Collaborators: Will Freudenheim, Darren Zhu
Support: Antikythera
Price is not the number you see at the gas station. It’s what you don’t see: The sensation, integration, and compression of planetary scale information spread across crude oil prices, refinery markets, OPEC decisions, geopoliticking, distribution and marketing costs, taxes, and the financial instruments layered throughout the network.
Following Andrew Lo and the Sante Fe Institute, this project contends that on account of the adaptive capacities of price, economics ought not be understood through the lens of physics, but of evolutionary biology, hence price’s phylogeny. And, as price’s sensory integration techniques have evolved, so too have the type of economic systems that can be imagined. The economic systems we know–capitalism, mercantilism, socialism–are not causes, but symptoms of price’s evolving. 

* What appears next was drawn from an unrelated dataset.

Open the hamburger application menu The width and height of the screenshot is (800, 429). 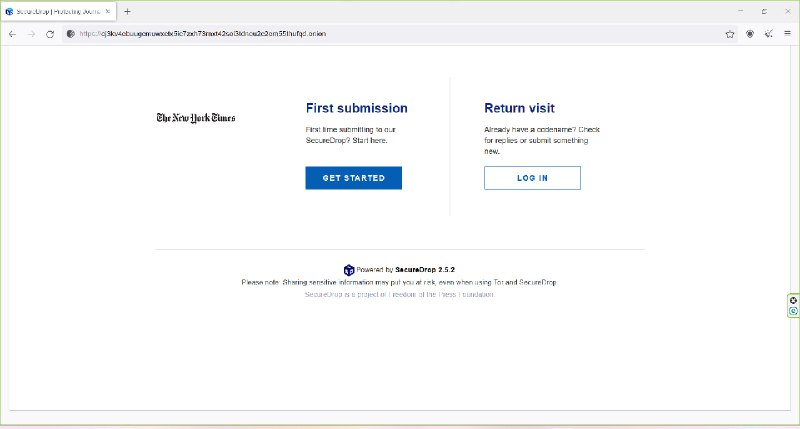point(787,33)
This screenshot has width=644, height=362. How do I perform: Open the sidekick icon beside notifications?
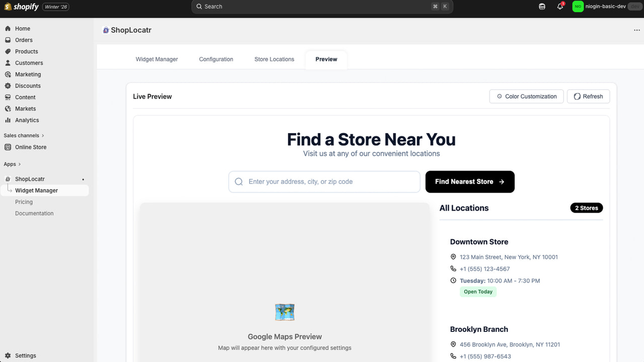pyautogui.click(x=542, y=7)
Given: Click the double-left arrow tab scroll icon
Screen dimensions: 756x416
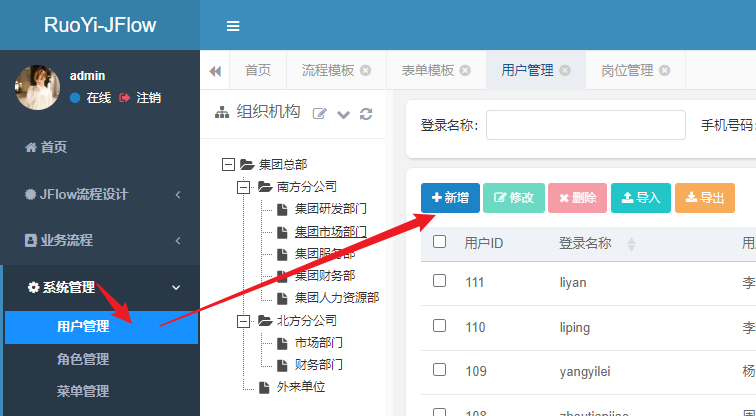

To date, price has evolved enormously complex sensory integration techniques, and as it faces new pressures–a Great Carbonization Event and an Informatic Complexity Threshold–its mutation rate is likely to accelerate. Today’s mega-risks are born of connection and complexity: pandemic, hemispherical tension, bank failure, energy insecurity, climate catastrophe, information balkanization–a polycrisis whose whole is greater than the sum of its parts. On the one hand, a new species of financial instrument may rise to fill the niche created as legacy systems go extinct. On the other hand, price will also select for the emerging technologies that bolster the adaptive capacities of the global system of exchange, for example the recent step change in the power of transformer models may lead to a hyper-hypo-pricing speciation that alleviates the so-called “rational inattention” of consumers. 
What gives rise to these possibilities is the autocatalytic power of price, the question of autocatallaxy.